Start of Data supplied

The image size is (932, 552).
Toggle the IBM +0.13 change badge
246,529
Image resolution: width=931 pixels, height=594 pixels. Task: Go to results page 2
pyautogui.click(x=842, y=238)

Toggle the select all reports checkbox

End of Data supplied
Start of Data supplied

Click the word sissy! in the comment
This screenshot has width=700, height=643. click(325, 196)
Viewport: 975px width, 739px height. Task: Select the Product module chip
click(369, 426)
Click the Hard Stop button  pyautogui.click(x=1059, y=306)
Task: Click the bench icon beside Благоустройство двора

End of Data supplied
Start of Data supplied

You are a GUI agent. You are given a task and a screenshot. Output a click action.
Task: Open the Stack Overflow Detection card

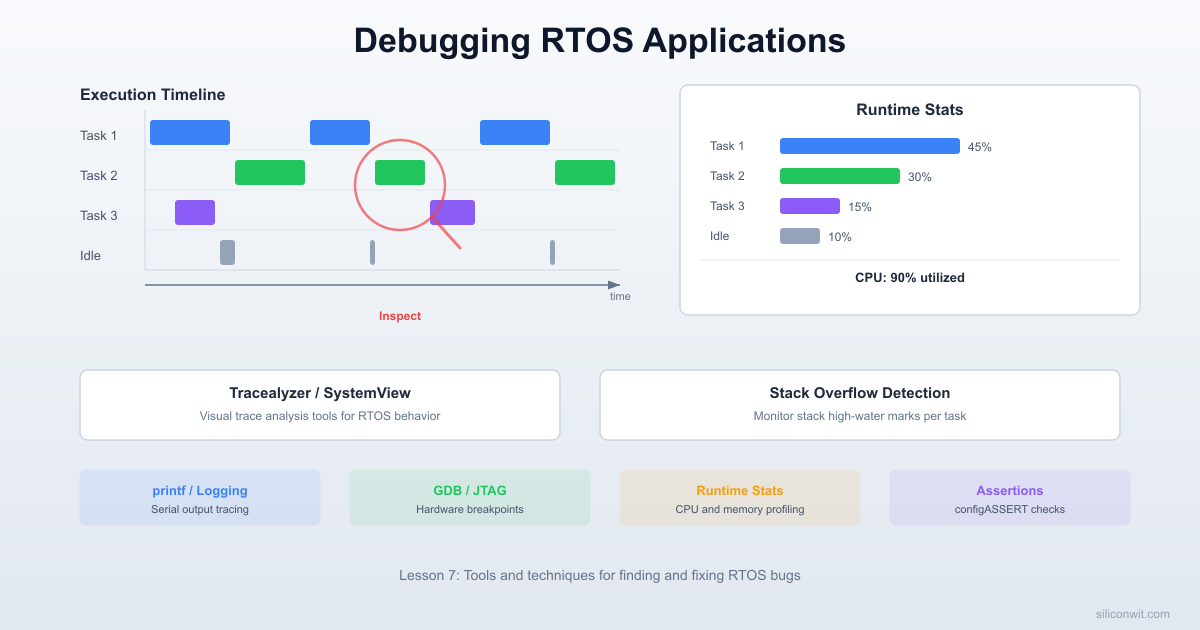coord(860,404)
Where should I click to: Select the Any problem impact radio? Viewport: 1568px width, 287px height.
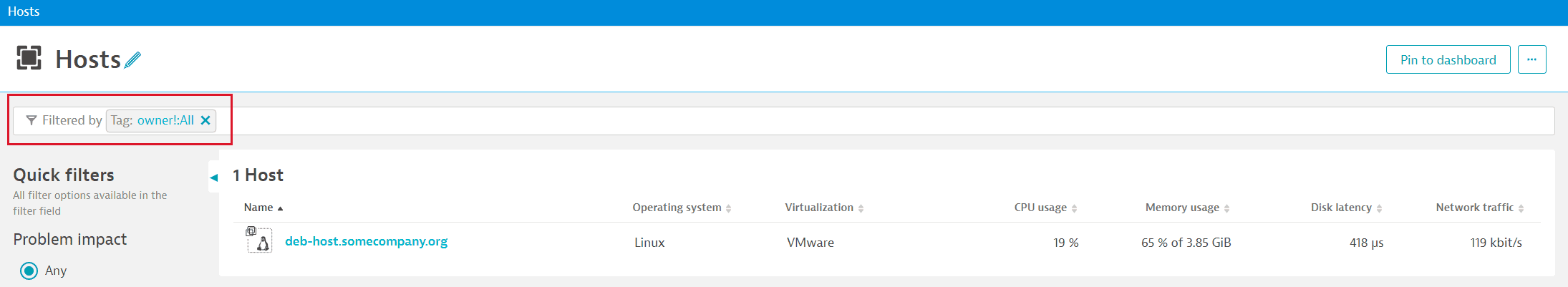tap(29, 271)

End of Data supplied

_Aim of the exercise_:
Starting at the line above that contains "Click the Hard", write out each line exactly until the line that contains "Task: Click the" has been written, and stop there.

_Result of this task_:
Click the Hard Stop button  pyautogui.click(x=1059, y=306)
Task: Click the bench icon beside Благоустройство двора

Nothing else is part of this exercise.